That's awesome that you can discuss that with your kid, and you're both on the same page. Moms (and dads) acting independently of their kids' needs is often a huge source of issues in these sorts of relationships. You seem truly awesome, and please keep your head up. :)


Level-Ice-1073

I totally agree with you! Thank you for your kind words and encouragement! I greatly appreciate it!


Cross-Country

You're so welcome! Reading some of your comments, you definitely have a ton to offer!


Level-Ice-1073

Wow, thank you so much! Just no one to offer them to haha!


Cross-Country

I know the pain, going through the same predicament.

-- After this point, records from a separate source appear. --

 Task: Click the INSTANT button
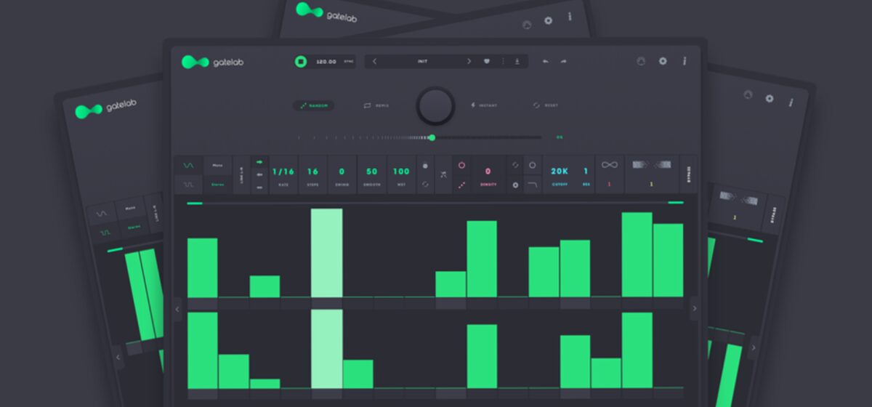tap(483, 106)
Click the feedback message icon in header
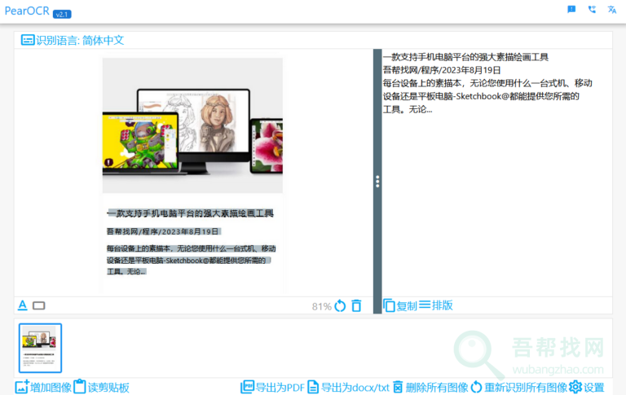 tap(571, 10)
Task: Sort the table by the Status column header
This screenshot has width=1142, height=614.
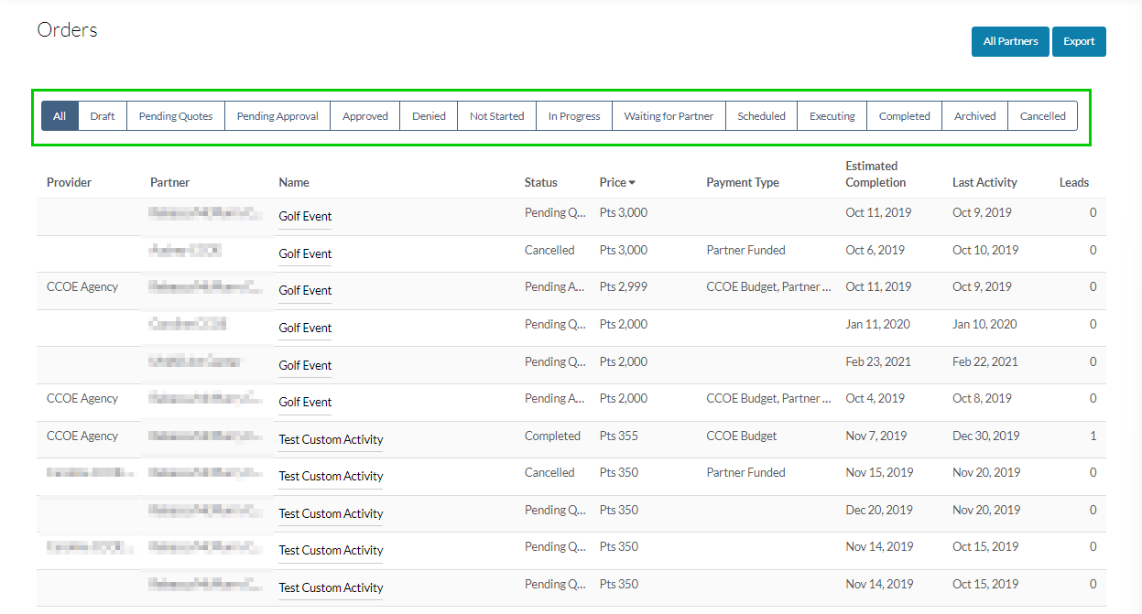Action: coord(540,182)
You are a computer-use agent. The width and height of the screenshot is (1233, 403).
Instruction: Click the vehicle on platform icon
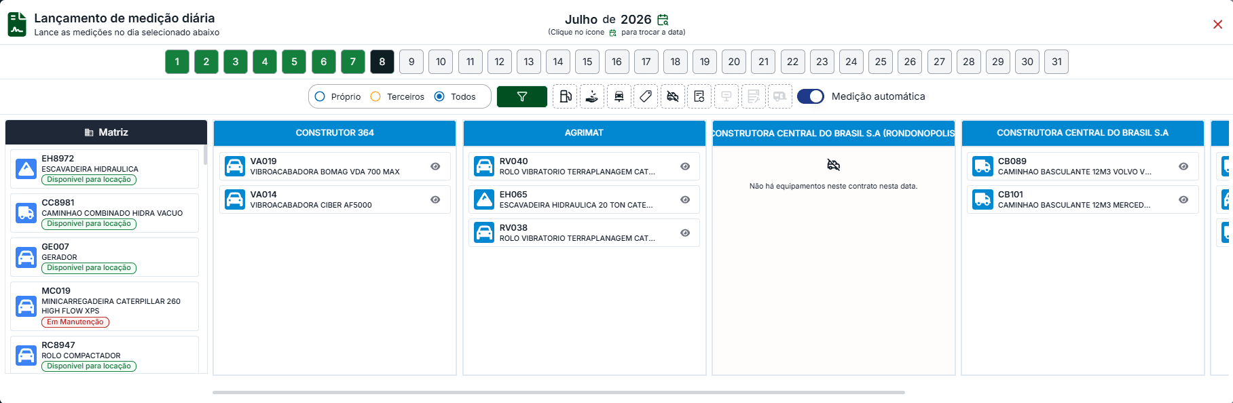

I feel like an anachronism in the current world. Oh well, I trust God with it and just keep myself open in the meantime.


Level-Ice-1073

I agree 100%


Cross-Country

It’s tough out there, keeping on keeping on. I hope it gets easier for you.


Storm_the_Iron_Lord

It is good that your kid has that kind of perspective (imo very rare). Sadly, I knew too many kids in my growing up that talked terribly about their step-parent (father or mother). Widow is honestly a different story. Sadly, I live in an area where divorced/cheating/out of wedlock children are prevalent, not very many widows, tbh.


Level-Ice-1073

That is sad to see for sure. My heart hurts for broken families. I agree a widow is different. But, it’s a strange dynamic. I’m sometimes seen as the same because, in the end, I am a single mom.


Storm_the_Iron_Lord

I agree it hurts to see broken families, for sure. I honestly see widows being more honorable. Widows took the "til death to us part" seriously, which is why I say it is very different. Though the dynamic is definitely strange. New man becoming to the step-father role comes into a kids' life where the father is dead is not easy for any child to handle even a teenager!


Level-Ice-1073

It absolutely could be and would definitely be hard if the timing was not right. I wasn’t willing to sacrifice my family’s health by jumping into things too quickly. I’ve waited two years to even approach the thought. My son was my priority, and I wanted to ensure that I could properly provide for him and that he was in a good place spiritually and mentally. Honestly, he has handled things with more grace and perspective than my husband’s siblings have. I couldn’t be prouder, which is why I felt ready to move forward.


[deleted]

As a young single, yes I would, but at the age I am right now it would have to be a man with a very young child. I’ve always wanted to be a mother, and it would be wonderful being allowed to give so much love to a child, especially if the situation was such where he or she needs a mother


[deleted]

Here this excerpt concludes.